Work item:
Up to and including the line with "Task: Go to the Commission Statement tab", copy the records below exactly from their first line.
- - -
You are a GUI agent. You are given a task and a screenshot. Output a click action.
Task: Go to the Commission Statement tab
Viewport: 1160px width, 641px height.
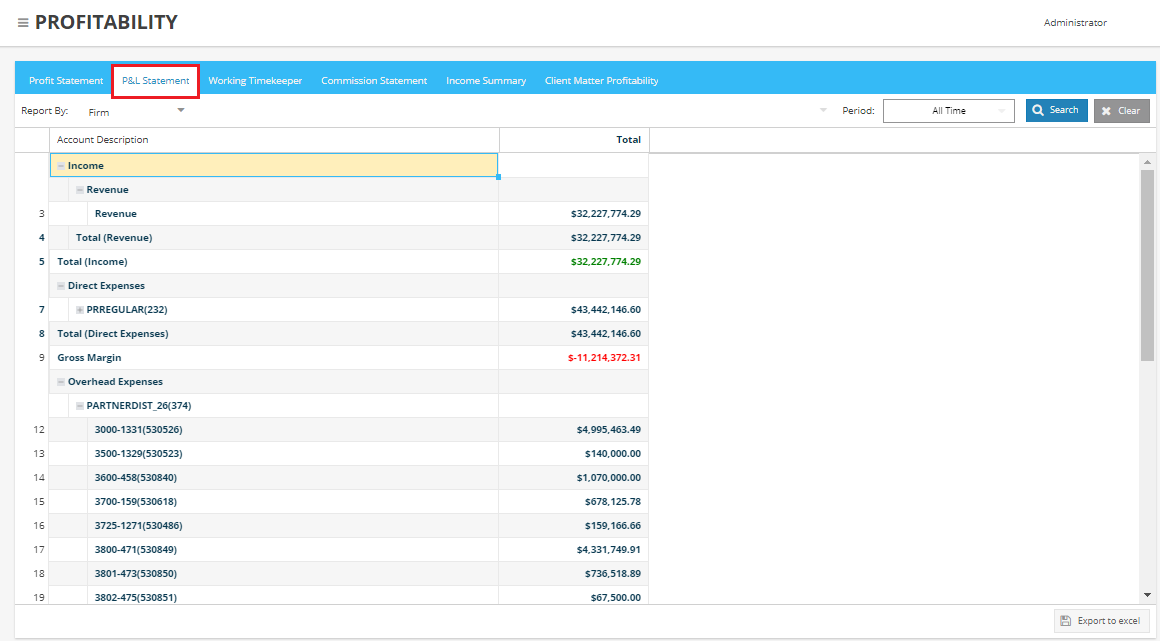coord(374,81)
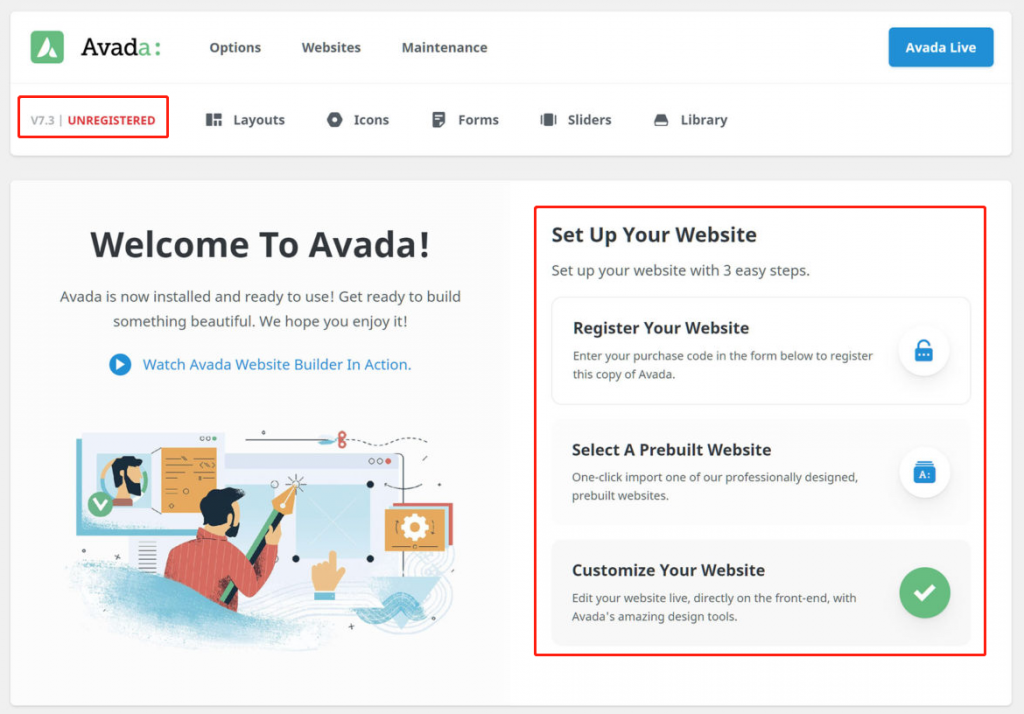Image resolution: width=1024 pixels, height=714 pixels.
Task: Open the Maintenance menu
Action: [x=444, y=47]
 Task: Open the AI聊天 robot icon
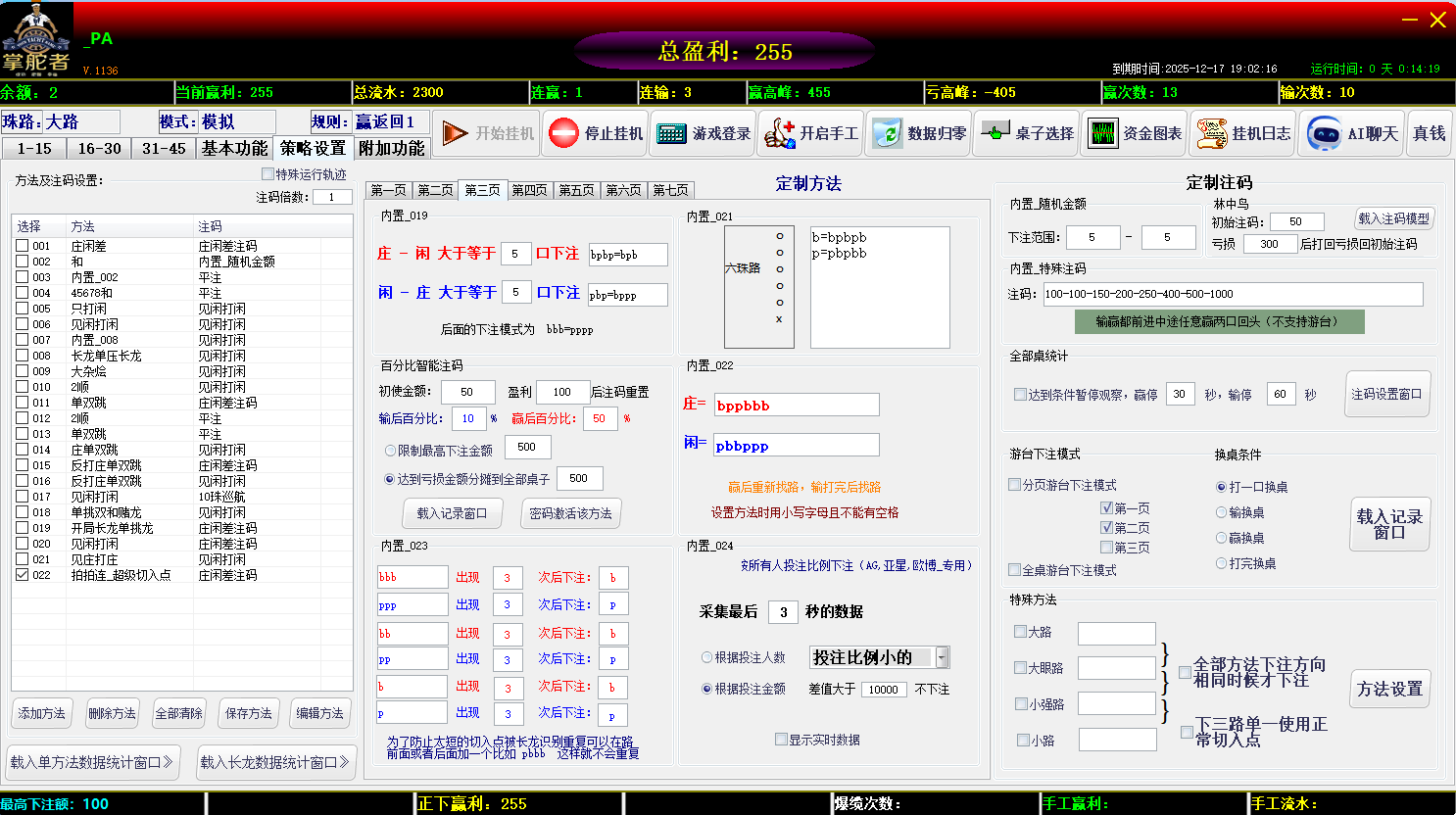pos(1324,133)
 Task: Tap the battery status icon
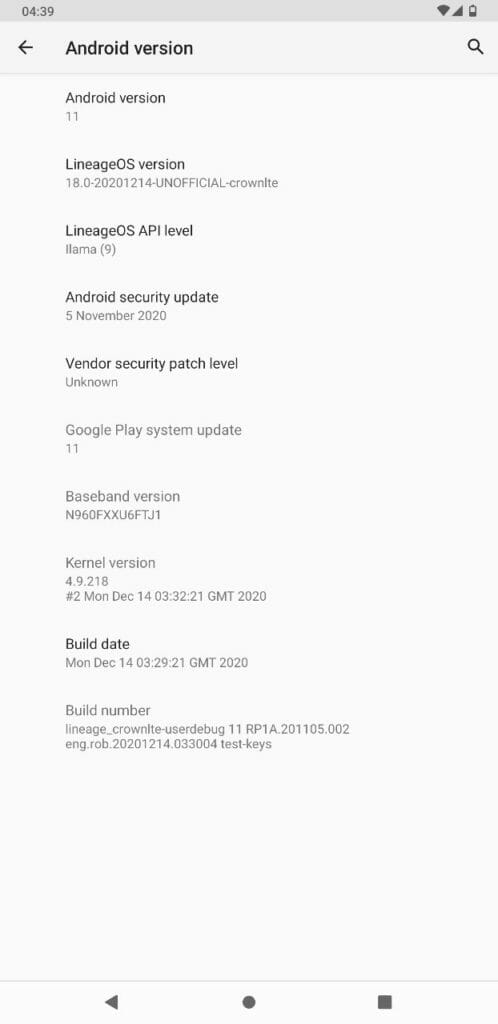tap(473, 10)
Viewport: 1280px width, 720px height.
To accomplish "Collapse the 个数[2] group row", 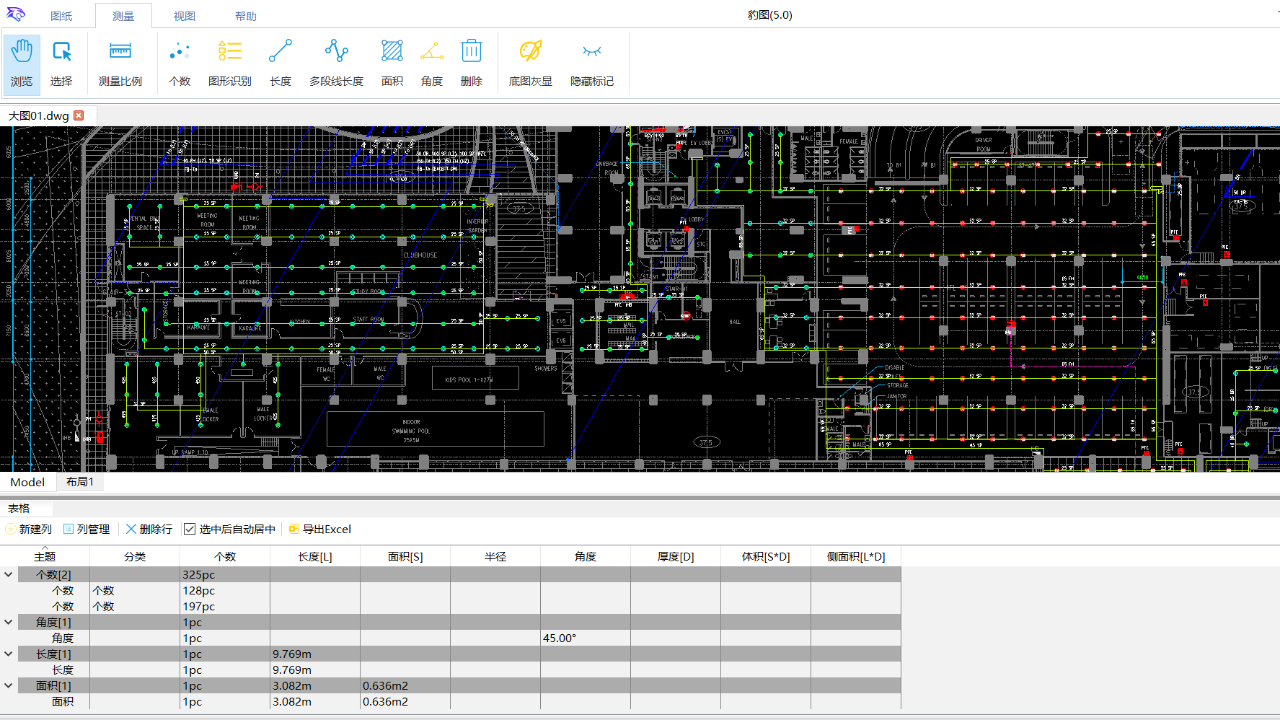I will point(9,575).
- - -
Expected output:
You are a GUI agent. You are given a task and a screenshot. Output a click action.
Task: Go to the Commission Statement tab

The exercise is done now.